Providence President and CEO Erik Wexler gave his employees a blunt appraisal of a “perfect storm” of economic headwinds the nonprofit health system is facing and how the organization plans to tighten its belt going forward.
Wexler, who stepped into the top role with the new year, penned a letter to employees late last week reflecting on his first 100 days on the job. In it, he pointed to recent reductions in leadership head count, department consolidations, service partnerships and a pause in hiring for nonclinical positions.
“I urgently ask each of you to be ready and willing to adapt to our new realities,” he wrote in the letter. “With significantly reduced reimbursement levels, the status quo will not be sustainable.”
Wexler painted the picture by evoking “unforeseen events” like the Los Angeles wildfires in January and system interruptions from the prior summer’s CrowdStrike outage. These added to ongoing pressures of the past five years, he said, when insufficient and delayed commercial insurer reimbursement built on increased supply and labor costs.
“All of these circumstances have caused our expenses to consistently outpace our revenue, requiring us to dip into our cash reserves to fund day-to-day operations,” he wrote. “As a result, our capital has been limited at a time when re-investment in our local ministries and our future is needed.”
Providence recently reported a $644 million operating loss across 2024 (-2.1% operating loss) and a $231 million net loss, which trimmed its year-end days of cash on hand down from 107 days to 99 days. To the organization’s credit, those numbers are still well ahead of the substantial losses of the years immediately prior, and included $183 million in reconstruction costs “related to asset rationalization, employee reductions and other items.”
Such work toward operating improvements will need to continue in the months to come, the executive warned.
“Recent government cuts to Medicare and Medicaid have reduced our funding by $500 million this year with more proposed cuts likely to decrease our reimbursement by another $1 billion,” he wrote. “Additionally, if tariffs on foreign goods move forward as proposed, our supply costs could go up by tens of millions of dollars annually.”
So far in the new year, Providence has reduced its leadership roles by 46 positions, including eight fewer roles at the vice president level and above, to free up administrative spending. The cuts came amid a consolidation of health system functions—for instance, combining marketing and brand, or integrating strategy and planning functions, Wexler said.
Additionally, Providence is putting a pause on major league sports sponsorships, restricting nonessential travel including for conferences and putting a stopper on nonclinical hiring, according to the letter.
On reimbursement and revenue, Wexler said the system is “aggressively holding insurers accountable” for unnecessary pay interruptions and pointed to lawsuits filed against “three major payers” related to claims denials and postponed payments.

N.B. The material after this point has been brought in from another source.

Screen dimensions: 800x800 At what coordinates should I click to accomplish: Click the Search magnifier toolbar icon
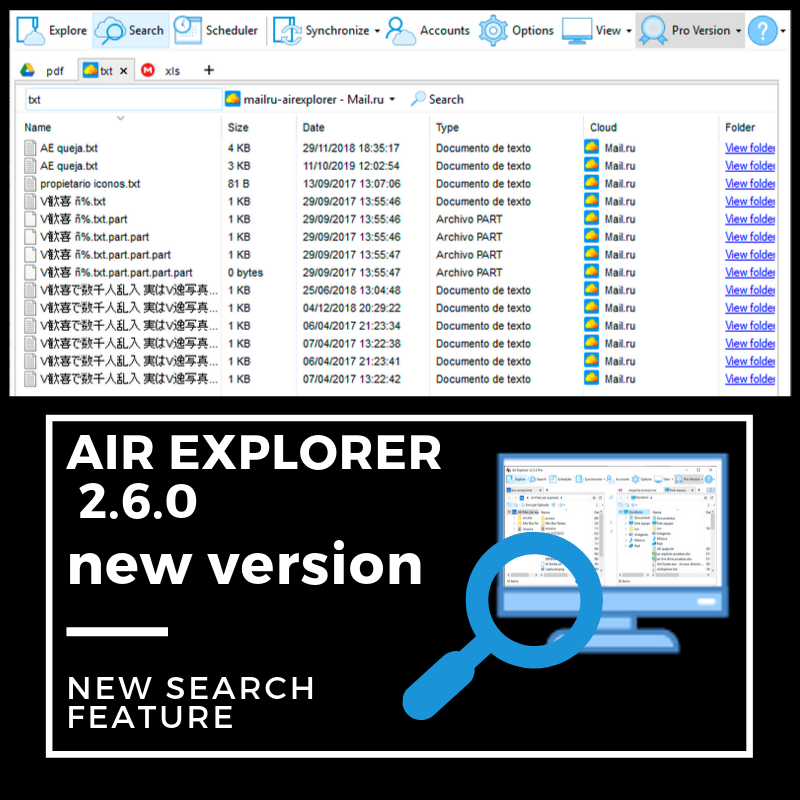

On Medicare and Medicaid, the system is petitioning lawmakers to rethink state and federal budget cuts, he said.
Other Providence teams and services are either getting a new focus, partnering with outside groups for scale or will fully be handed off to others.

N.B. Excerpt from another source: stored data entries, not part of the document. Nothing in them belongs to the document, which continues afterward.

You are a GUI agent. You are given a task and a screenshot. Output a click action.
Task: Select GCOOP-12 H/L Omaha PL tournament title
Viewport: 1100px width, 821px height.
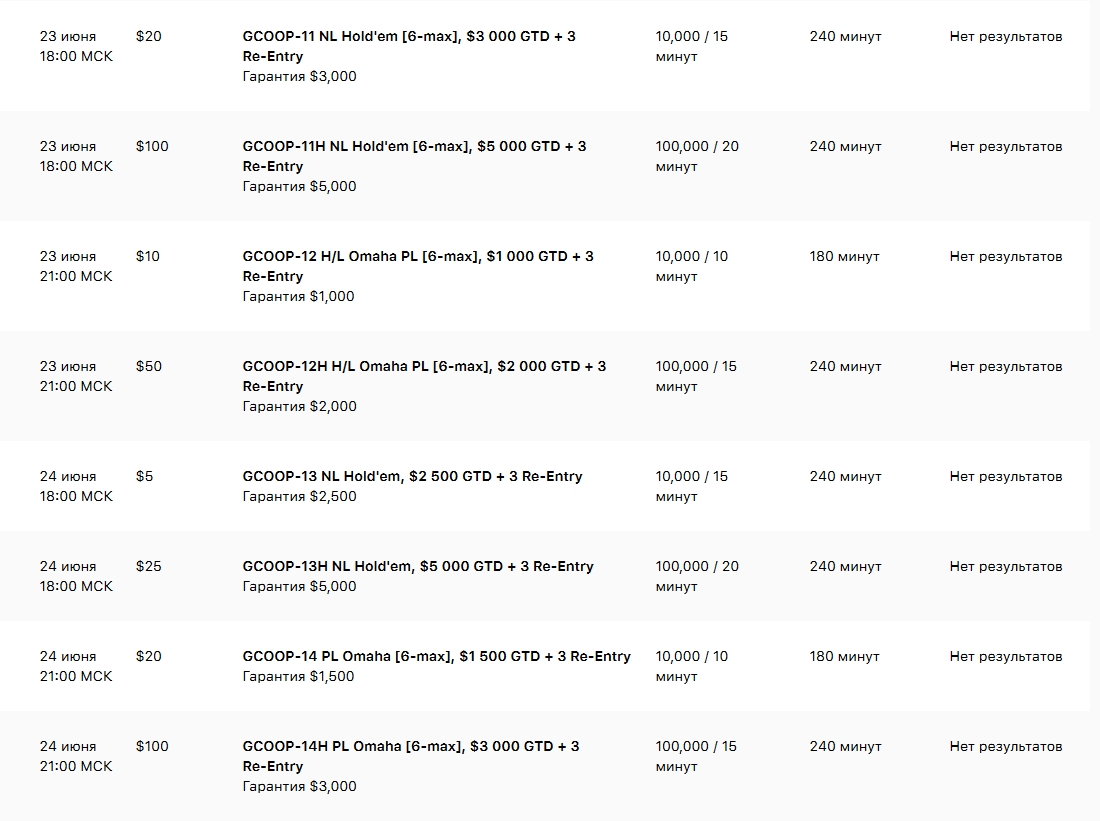[x=418, y=267]
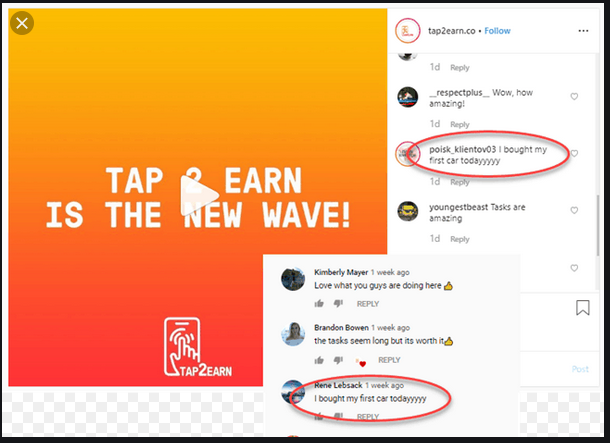
Task: Follow the tap2earn.co account
Action: [x=497, y=31]
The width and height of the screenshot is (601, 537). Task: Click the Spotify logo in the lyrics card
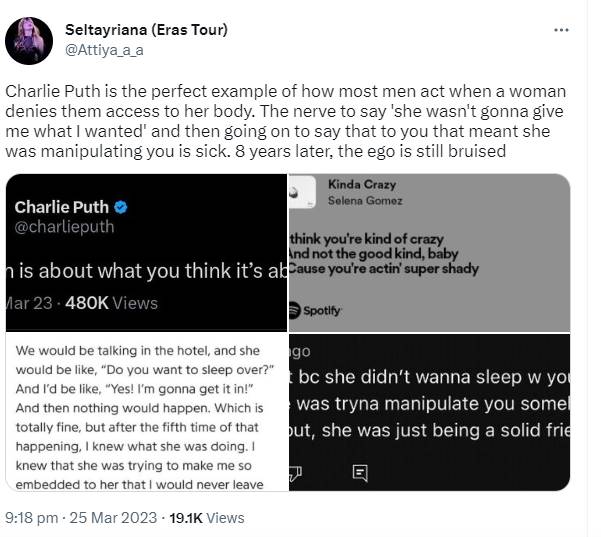coord(316,312)
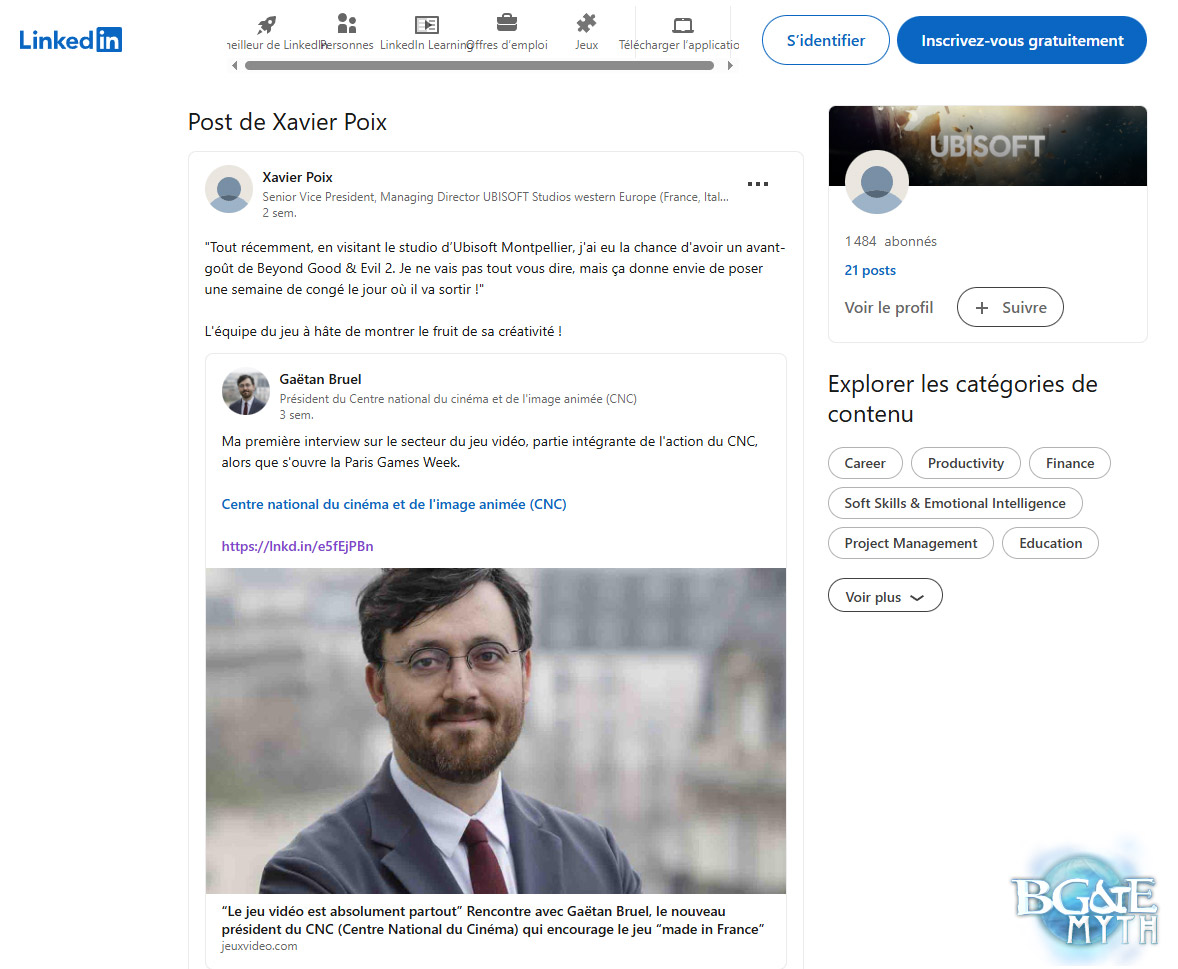Open the Jeux puzzle piece icon

(587, 25)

For instance, Providence is “significantly reducing and redeploying the resources” of its Digital Innovation Group into a new Office of Transformation, which will target more immediate projects to reduce administrative burdens, and, at the top of the year, spun out its Providence Ventures as an independent venture capital firm “to include other partners.”

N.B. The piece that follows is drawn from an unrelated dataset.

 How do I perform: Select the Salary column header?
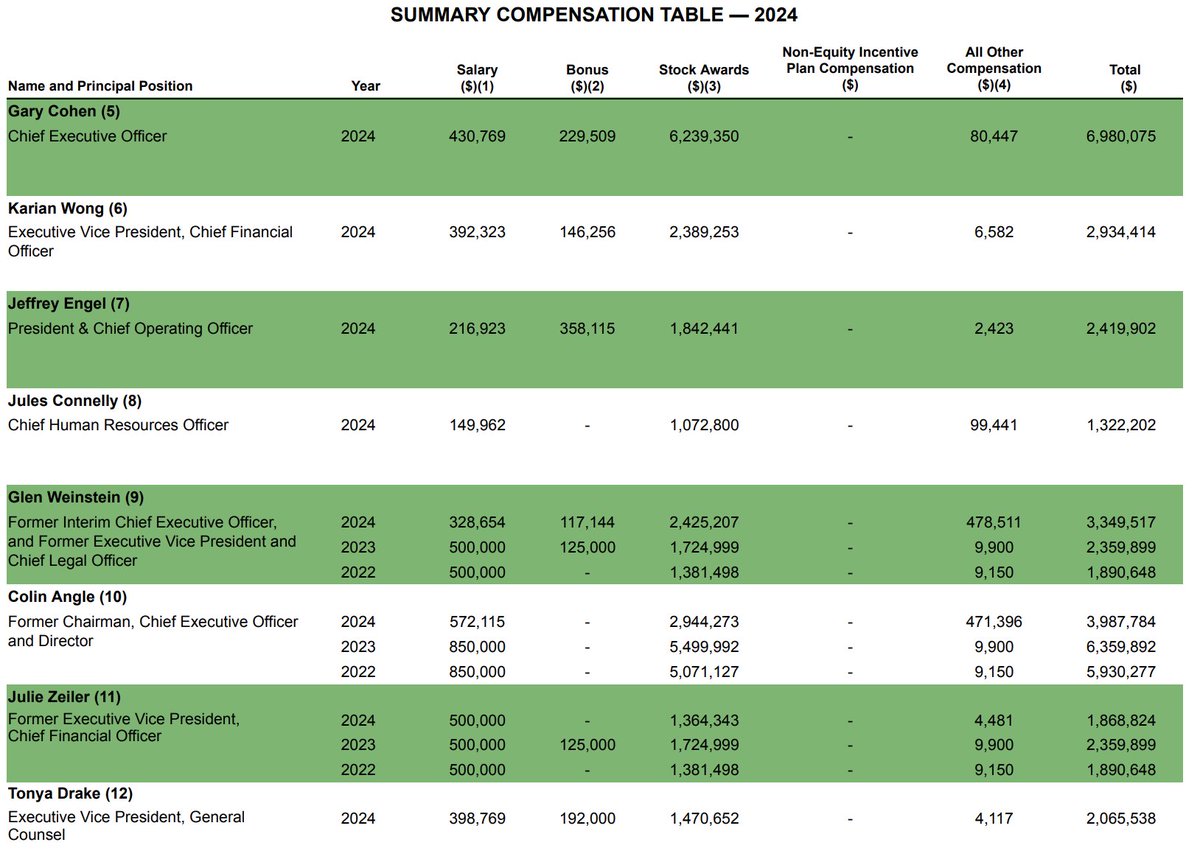pos(477,77)
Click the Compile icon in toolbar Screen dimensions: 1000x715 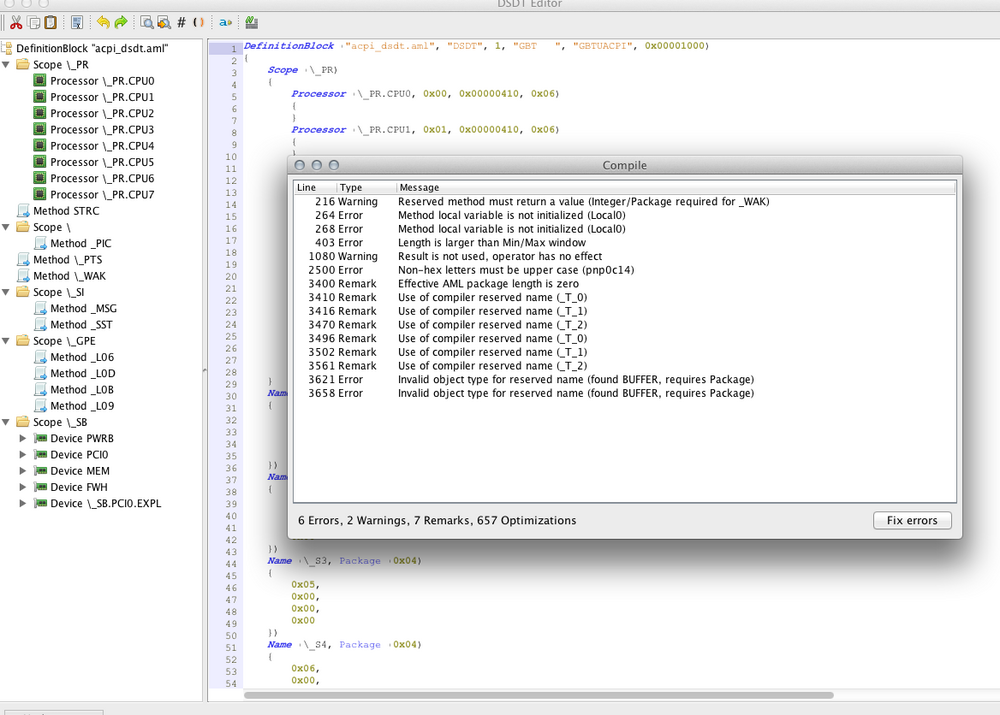pos(251,22)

Wexler went on to highlight a joint venture with Compassus for home-based care (which just recently was flagged for a deeper regulatory review in the state of Oregon) as well as the sale of skilled nursing facilities to The Ensign Group—each in line with Providence’s new focus on “determining whether programs are best operated by us or if there are other providers that can deliver them more effectively.”
More broadly, Wexler called on employees to speak with their leadership about any “ideas for financial sustainability.” Providence will hear them out as it works to identify and deploy best practices, limit variation “that is not essential to providing the best care locally” and address redundancies, he said.
“I recognize this work will not be easy,” he wrote. “As we go through it, you have my word that we will keep our Mission, values and the needs of our communities front and center, and we will rely on our tradition of ethical discernment as we make critical decisions.”
Other hospitals and health system have voiced concerns similar to Wexler’s on potential government funding cuts, tariff policies and commercial reimbursement challenges. And though clinical hires are still in high demand, several provider organizations like Cleveland Clinic and Mass General Brigham have already turned to cuts across administrative and leadership roles to tighten their operations.